Les gens d’affaires de la Côte-Nord trouvent que Québec n’en fait pas assez pour contrer la pénurie de main d’œuvre

Plusieurs restaurants sont sévèrement touchés par la pénurie de main d'œuvre.

L’Alliance des chambres de commerce de la Côte-Nord est convaincue que la région est la mieux placée pour contribuer à la réussite du plan pour une économie verte 2030. Toutefois, Québec ne répond pas adéquatement aux besoins des entreprises en ce qui concerne l’enjeu de la pénurie de main-d’œuvre.
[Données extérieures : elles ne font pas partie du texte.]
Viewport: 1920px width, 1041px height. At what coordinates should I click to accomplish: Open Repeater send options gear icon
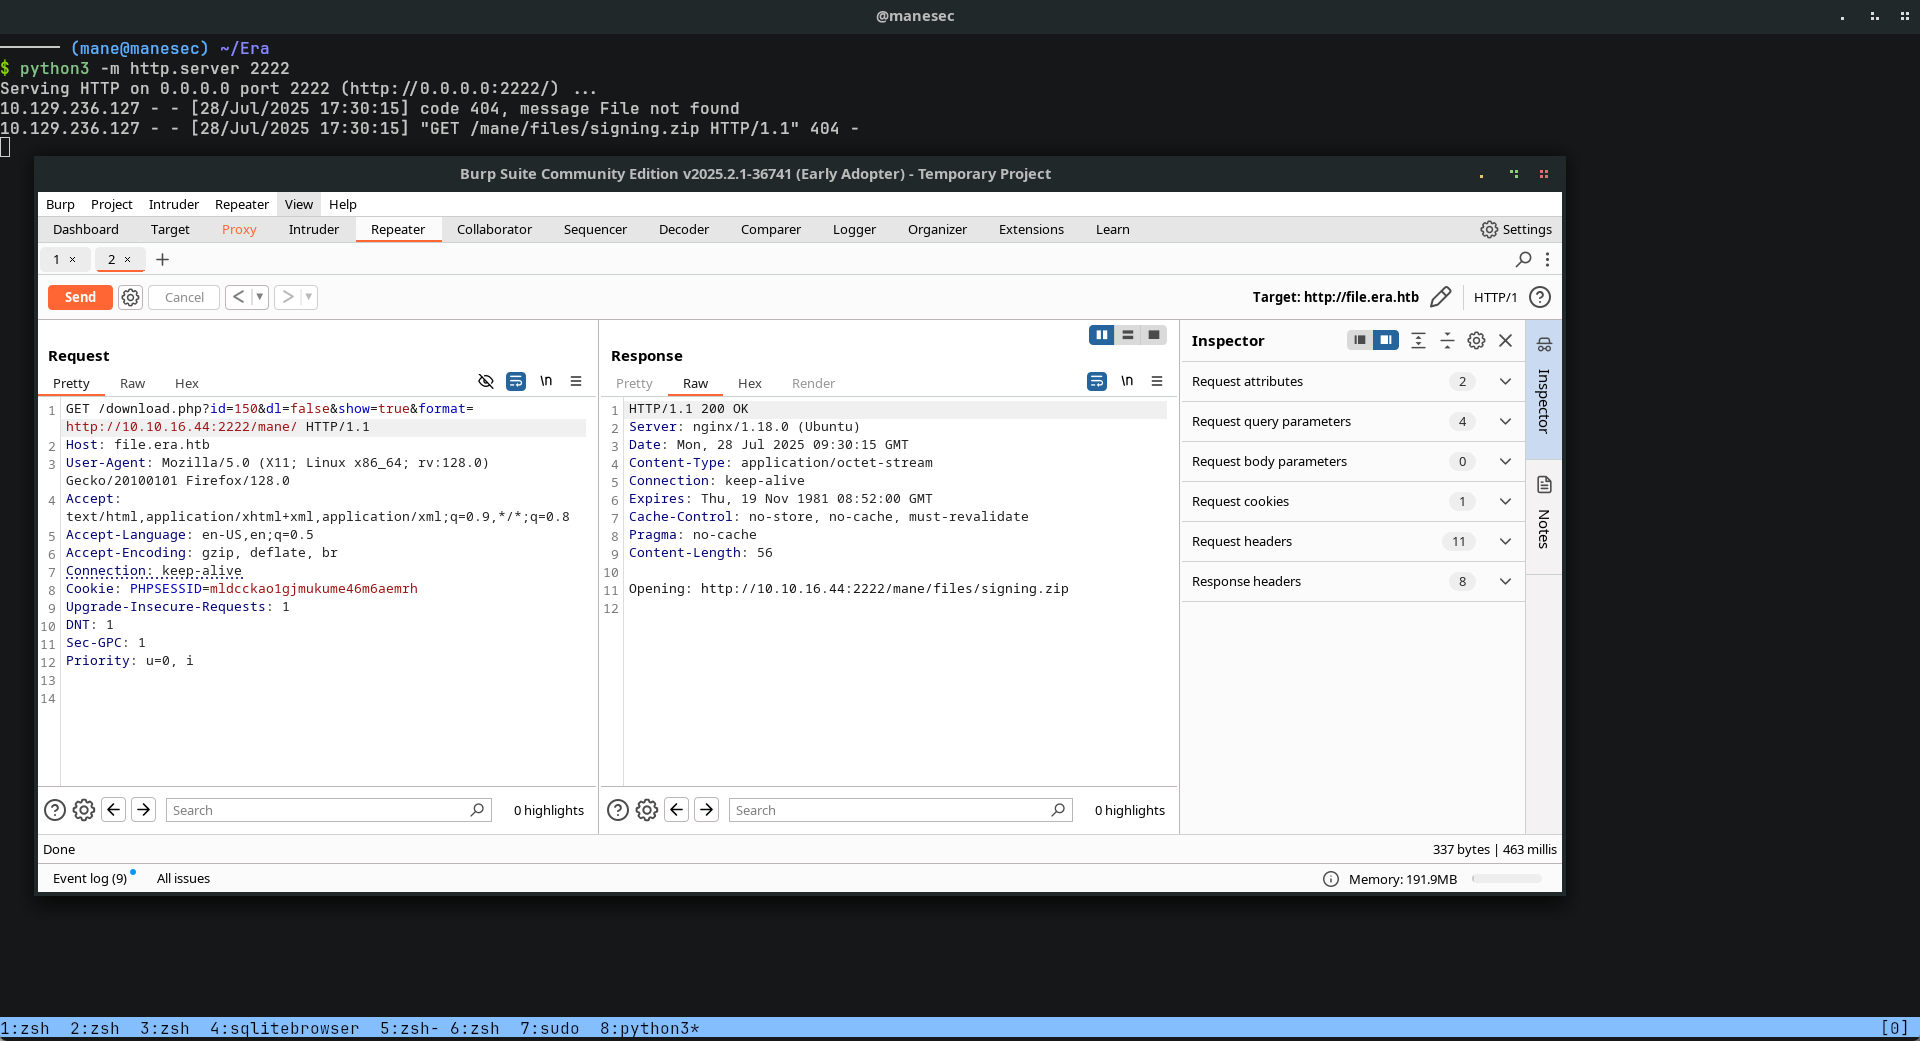tap(130, 297)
L’Alliance a réagi hier au budget du Québec 2022-2023, en proclamant la Côte-Nord comme un incontournable pour la relance économique. Les dépenses d’environ 1G$ visant à stimuler la transition énergétique avec la première stratégie sur l’hydrogène vert et les biénergies, serviront à la Côte-Nord.

En contexte de pénurie de main-d’œuvre, les Chambres de commerce demeurent insatisfaites des mesures annoncées. La stratégie du gouvernement du Québec de miser sur la formation ne suffit pas. Elle ne répond pas aux attentes des commerces de détail, des entreprises de services et des restaurants. Avec un important déclin démographique et un taux de chômage à son plus bas, la Côte-Nord doit se tourner vers l’immigration.

Le milieu économique régional demeure aussi sur son appétit en ce qui concerne le transport aérien régional. L’Alliance sera attentive également aux prochaines annonces concernant le Plan québécois des infrastructures (PQI). Aucun nouveau montant n’a été accordé au projet du Pont sur la rivière Saguenay, que réclament les Nord-Côtiers depuis plusieurs années.

L’Alliance milite afin de trouver une solution au manque de place en garderie dans la région. Elle est déçue que cette problématique ne figure pas dans les priorités du gouvernement. À cela s’ajoute, la crise du logement qui n’affecte pas uniquement que les ménages à faible revenu.